I can't see anybody buying it at the swap meet if they can go directly to the bakery's store and buy it there. Maybe they would give you a deal if you bought a whole bunch of it.


----------



## blufford (Nov 23, 2004)

I've made a lot of french toast with old bread. I could never tell the difference.


----------



## Ed Norman (Jun 8, 2002)

Once in a while we get it from the bakery thrift store, $8 a rack. Two racks will pretty much fill a pickup bed. The animals all love it. During bear season, they are always out because it is all in bear baits.


----------



## therunbunch (Oct 5, 2009)

I wish I could buy bulk bread from some of y'all! I haven't found any deals like that around here.


----------



## Ed Norman (Jun 8, 2002)

therunbunch said:


> I wish I could buy bulk bread from some of y'all! I haven't found any deals like that around here.

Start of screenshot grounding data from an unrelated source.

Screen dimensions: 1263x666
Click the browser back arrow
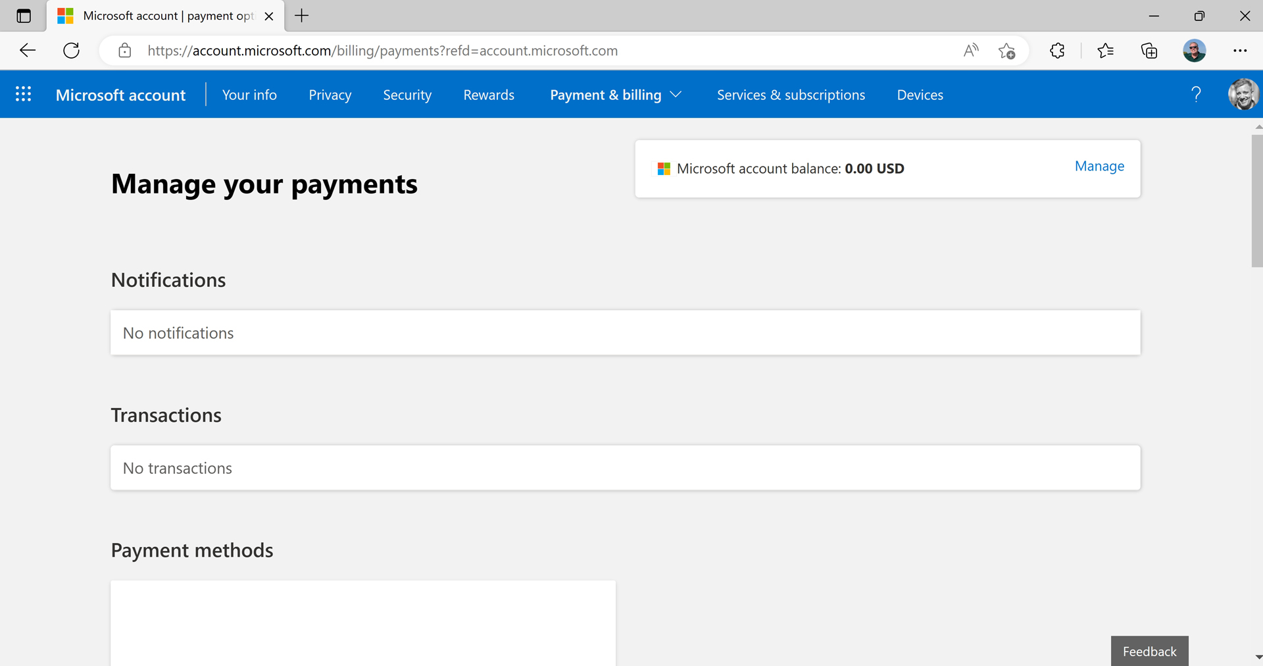point(28,51)
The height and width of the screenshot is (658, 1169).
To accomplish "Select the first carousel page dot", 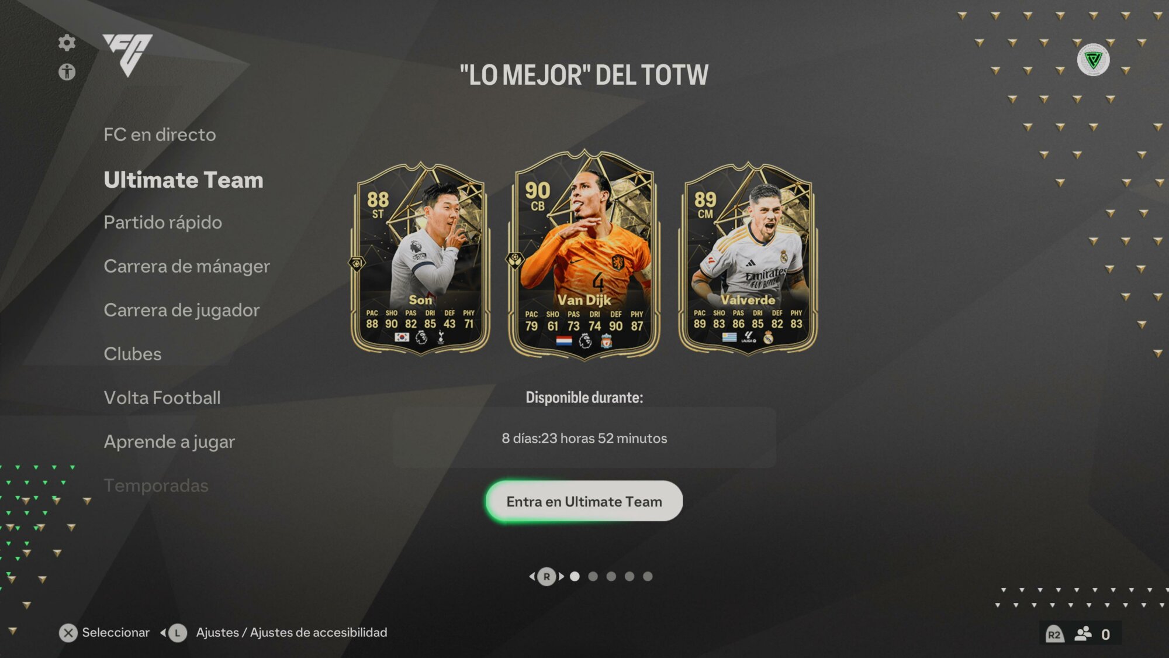I will point(575,576).
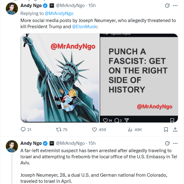Viewport: 184px width, 184px height.
Task: Repost the tweet with 75 reposts
Action: point(59,130)
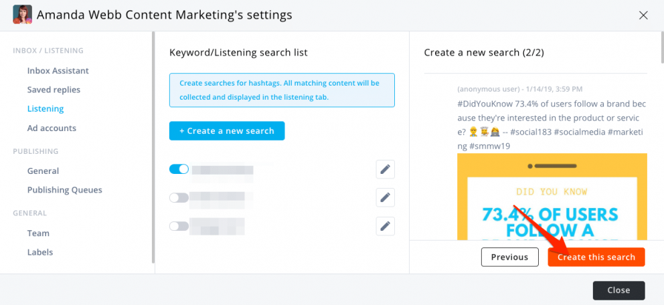Open Publishing Queues settings
Screen dimensions: 664x305
[64, 190]
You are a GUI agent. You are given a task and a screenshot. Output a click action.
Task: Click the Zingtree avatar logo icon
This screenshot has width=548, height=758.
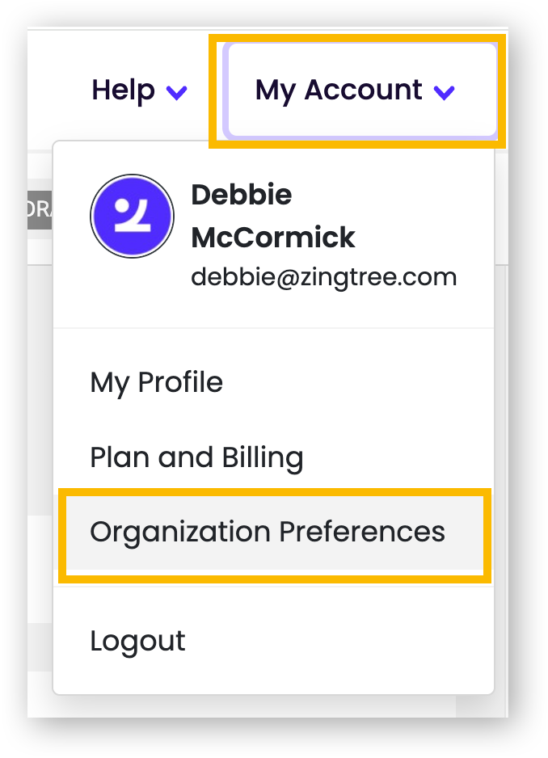tap(132, 217)
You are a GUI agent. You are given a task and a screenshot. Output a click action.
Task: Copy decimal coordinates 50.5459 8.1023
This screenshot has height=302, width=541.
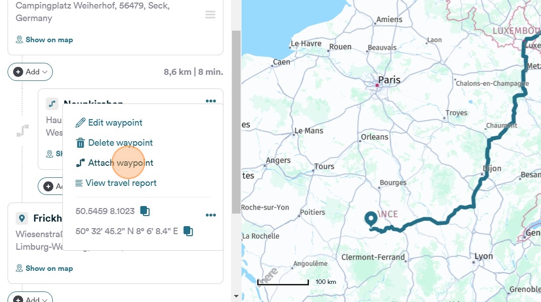tap(145, 211)
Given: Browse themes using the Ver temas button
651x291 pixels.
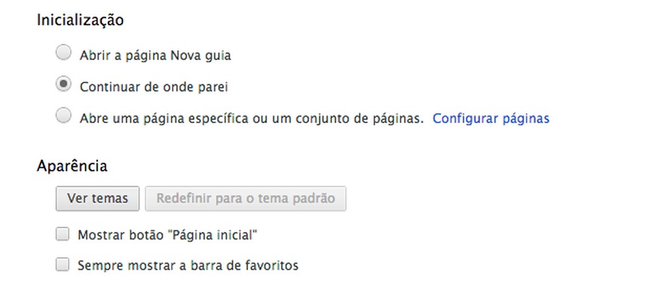Looking at the screenshot, I should [x=97, y=198].
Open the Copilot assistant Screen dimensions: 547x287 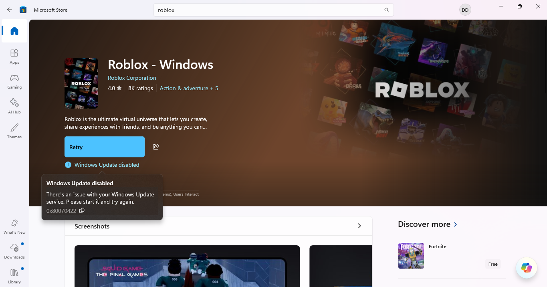point(526,267)
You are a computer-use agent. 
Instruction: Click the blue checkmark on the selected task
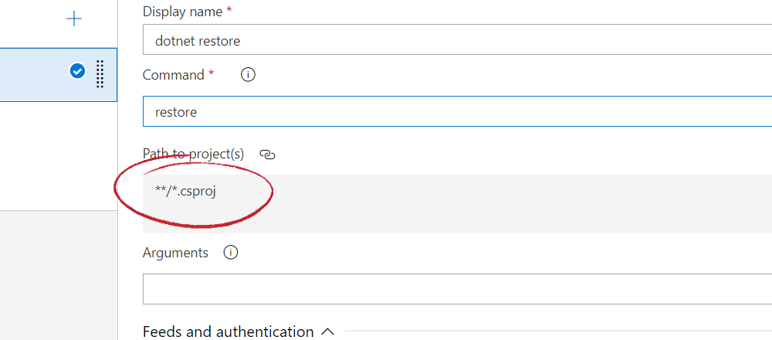click(77, 72)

I found this for Wonder Bread, it gives outlets within 50 miles. Of course, we are 155 miles from the closest store. I suppose other popular bread brands have similar sites. 

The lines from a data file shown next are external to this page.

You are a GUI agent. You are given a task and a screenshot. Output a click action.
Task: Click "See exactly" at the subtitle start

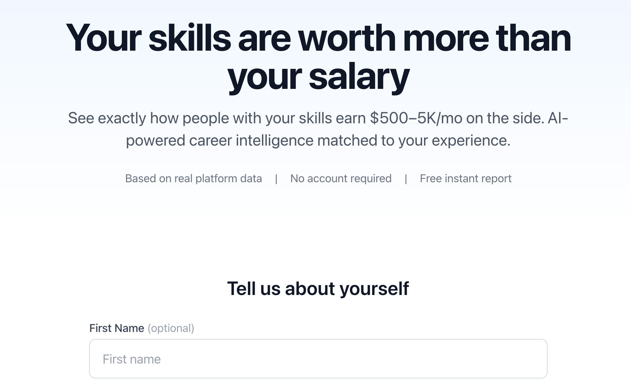click(x=107, y=118)
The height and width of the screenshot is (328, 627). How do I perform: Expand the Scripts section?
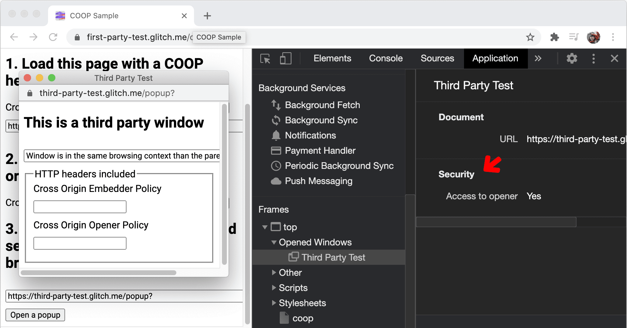[x=274, y=287]
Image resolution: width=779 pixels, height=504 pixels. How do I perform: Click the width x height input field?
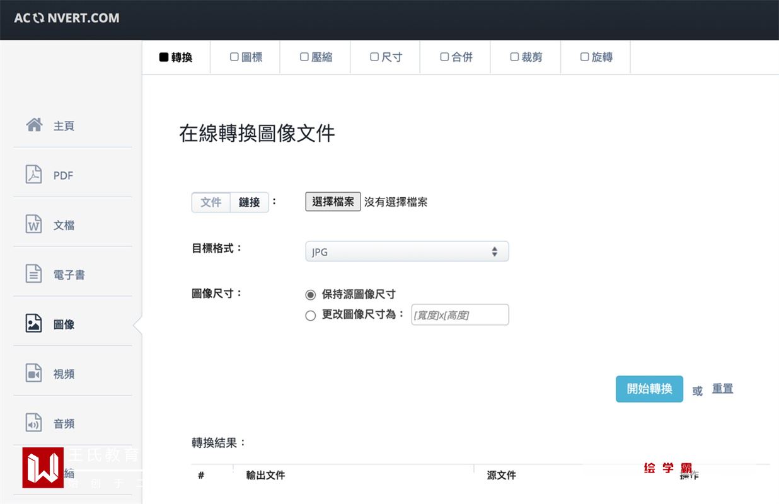point(459,315)
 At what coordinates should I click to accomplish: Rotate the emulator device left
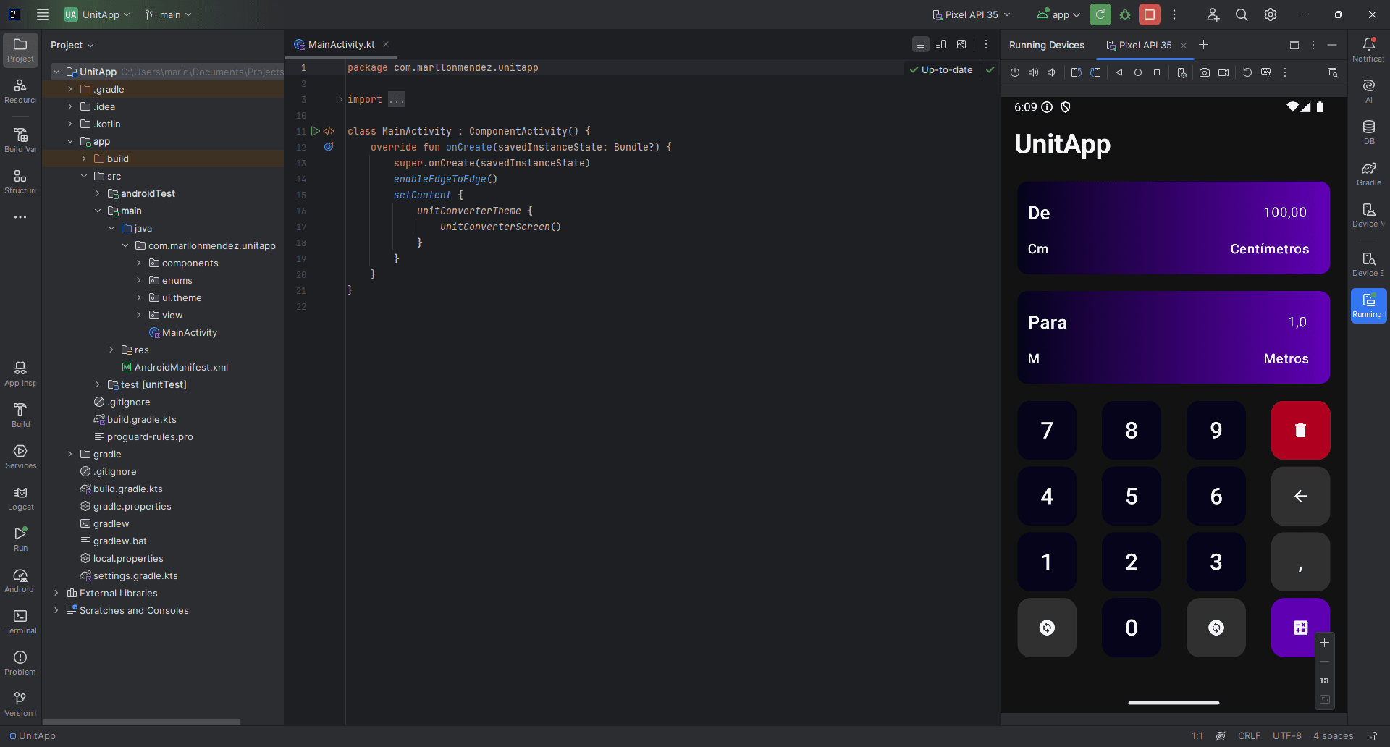tap(1076, 72)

http://www.bakeryoutlets.com/storelocator.asp

One outlet tries to sell us a little bag full of loaves to feed geese in the park. No, we want a bunch. Oh, then pull around back and we'll let you load up a rack. Be sure and tell them it's for hogs or something, they don't want people eating it.


----------



## luvrulz (Feb 3, 2005)

If they catch you reselling it here, you will be fined and it will ruin it for the folks that use that day old bread as feed supplements for their cows and other animals..... jmo


----------



## Guest (Mar 24, 2011)

Our local day old bread store mysteriously closed down with no notice this month. I don't understand why; they were always BUSY!


----------



## Pelenaka (Jul 27, 2007)

ladycat said:


> Our local day old bread store mysteriously closed down with no notice this month. I don't understand why; they were always BUSY!


The one closest to me in a 'burb also closed without notice. Worked out better for me (waistline) I learned how to grind grain & bake whole wheat bread.
Most flea markets in our area won't let you sell commerical bakery items just farm produce. 

~~ pelenaka ~~


----------